_Work to be completed_
Nothing in the data below may be left out; return all of it exactly.

Records from a data source:
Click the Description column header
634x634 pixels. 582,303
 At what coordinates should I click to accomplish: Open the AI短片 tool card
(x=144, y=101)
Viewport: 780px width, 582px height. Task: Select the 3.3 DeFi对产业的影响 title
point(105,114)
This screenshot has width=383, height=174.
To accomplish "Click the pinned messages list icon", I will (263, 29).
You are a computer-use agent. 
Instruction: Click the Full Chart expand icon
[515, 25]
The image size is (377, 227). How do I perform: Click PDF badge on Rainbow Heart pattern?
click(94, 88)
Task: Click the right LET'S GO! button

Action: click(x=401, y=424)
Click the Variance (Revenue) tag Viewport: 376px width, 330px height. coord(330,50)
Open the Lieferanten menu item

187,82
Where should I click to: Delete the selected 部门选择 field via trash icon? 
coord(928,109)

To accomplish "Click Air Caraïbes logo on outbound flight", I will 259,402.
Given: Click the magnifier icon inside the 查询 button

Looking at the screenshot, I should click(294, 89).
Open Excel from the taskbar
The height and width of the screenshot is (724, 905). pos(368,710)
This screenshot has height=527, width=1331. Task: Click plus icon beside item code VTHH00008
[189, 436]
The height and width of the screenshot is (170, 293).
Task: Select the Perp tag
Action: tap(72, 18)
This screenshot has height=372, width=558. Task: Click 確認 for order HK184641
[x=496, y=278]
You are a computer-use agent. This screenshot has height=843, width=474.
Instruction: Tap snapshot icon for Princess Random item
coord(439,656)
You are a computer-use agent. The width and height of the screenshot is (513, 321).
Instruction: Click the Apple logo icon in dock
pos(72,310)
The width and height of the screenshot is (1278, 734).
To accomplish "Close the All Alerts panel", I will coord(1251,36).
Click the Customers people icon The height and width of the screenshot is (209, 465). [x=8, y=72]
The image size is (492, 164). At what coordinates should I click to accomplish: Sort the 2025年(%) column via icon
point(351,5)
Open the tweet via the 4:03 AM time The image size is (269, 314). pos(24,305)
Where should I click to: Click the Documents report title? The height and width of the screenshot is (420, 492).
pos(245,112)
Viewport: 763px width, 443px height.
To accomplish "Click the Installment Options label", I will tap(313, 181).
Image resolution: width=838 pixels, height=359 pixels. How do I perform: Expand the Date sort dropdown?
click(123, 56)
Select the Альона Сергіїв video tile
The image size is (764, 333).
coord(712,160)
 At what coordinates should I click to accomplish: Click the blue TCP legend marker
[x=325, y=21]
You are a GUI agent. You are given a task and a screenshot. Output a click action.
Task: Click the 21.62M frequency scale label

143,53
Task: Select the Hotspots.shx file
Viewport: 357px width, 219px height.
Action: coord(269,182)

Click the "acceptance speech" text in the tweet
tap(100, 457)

_Finished task_
Click the Description column header
634x634 pixels. 582,303
 At what coordinates should I click to accomplish: Open the AI短片 tool card
(x=144, y=101)
Viewport: 780px width, 582px height. Task: Select the 3.3 DeFi对产业的影响 title
point(105,114)
This screenshot has width=383, height=174.
To accomplish "Click the pinned messages list icon", I will (263, 29).
You are a computer-use agent. 
Instruction: Click the Full Chart expand icon
[515, 25]
The image size is (377, 227). How do I perform: Click PDF badge on Rainbow Heart pattern?
click(94, 88)
Task: Click the right LET'S GO! button

Action: click(x=401, y=424)
Click the Variance (Revenue) tag Viewport: 376px width, 330px height. coord(330,50)
Open the Lieferanten menu item

187,82
Where should I click to: Delete the selected 部门选择 field via trash icon? 
coord(928,109)

To accomplish "Click Air Caraïbes logo on outbound flight", I will 259,402.
Given: Click the magnifier icon inside the 查询 button

Looking at the screenshot, I should click(294, 89).
Open Excel from the taskbar
The height and width of the screenshot is (724, 905). pos(368,710)
This screenshot has height=527, width=1331. Task: Click plus icon beside item code VTHH00008
[189, 436]
The height and width of the screenshot is (170, 293).
Task: Select the Perp tag
Action: tap(72, 18)
This screenshot has height=372, width=558. Task: Click 確認 for order HK184641
[x=496, y=278]
You are a computer-use agent. This screenshot has height=843, width=474.
Instruction: Tap snapshot icon for Princess Random item
coord(439,656)
You are a computer-use agent. The width and height of the screenshot is (513, 321).
Instruction: Click the Apple logo icon in dock
pos(72,310)
The width and height of the screenshot is (1278, 734).
To accomplish "Close the All Alerts panel", I will coord(1251,36).
Click the Customers people icon The height and width of the screenshot is (209, 465). [x=8, y=72]
The image size is (492, 164). At what coordinates should I click to accomplish: Sort the 2025年(%) column via icon
point(351,5)
Open the tweet via the 4:03 AM time The image size is (269, 314). pos(24,305)
Where should I click to: Click the Documents report title? The height and width of the screenshot is (420, 492).
pos(245,112)
Viewport: 763px width, 443px height.
To accomplish "Click the Installment Options label", I will tap(313, 181).
Image resolution: width=838 pixels, height=359 pixels. How do I perform: Expand the Date sort dropdown?
click(123, 56)
Select the Альона Сергіїв video tile
The image size is (764, 333).
coord(712,160)
 At what coordinates should I click to accomplish: Click the blue TCP legend marker
[x=325, y=21]
You are a GUI agent. You are given a task and a screenshot. Output a click action.
Task: Click the 21.62M frequency scale label

143,53
Task: Select the Hotspots.shx file
Viewport: 357px width, 219px height.
Action: coord(269,182)

Click the "acceptance speech" text in the tweet
tap(100, 457)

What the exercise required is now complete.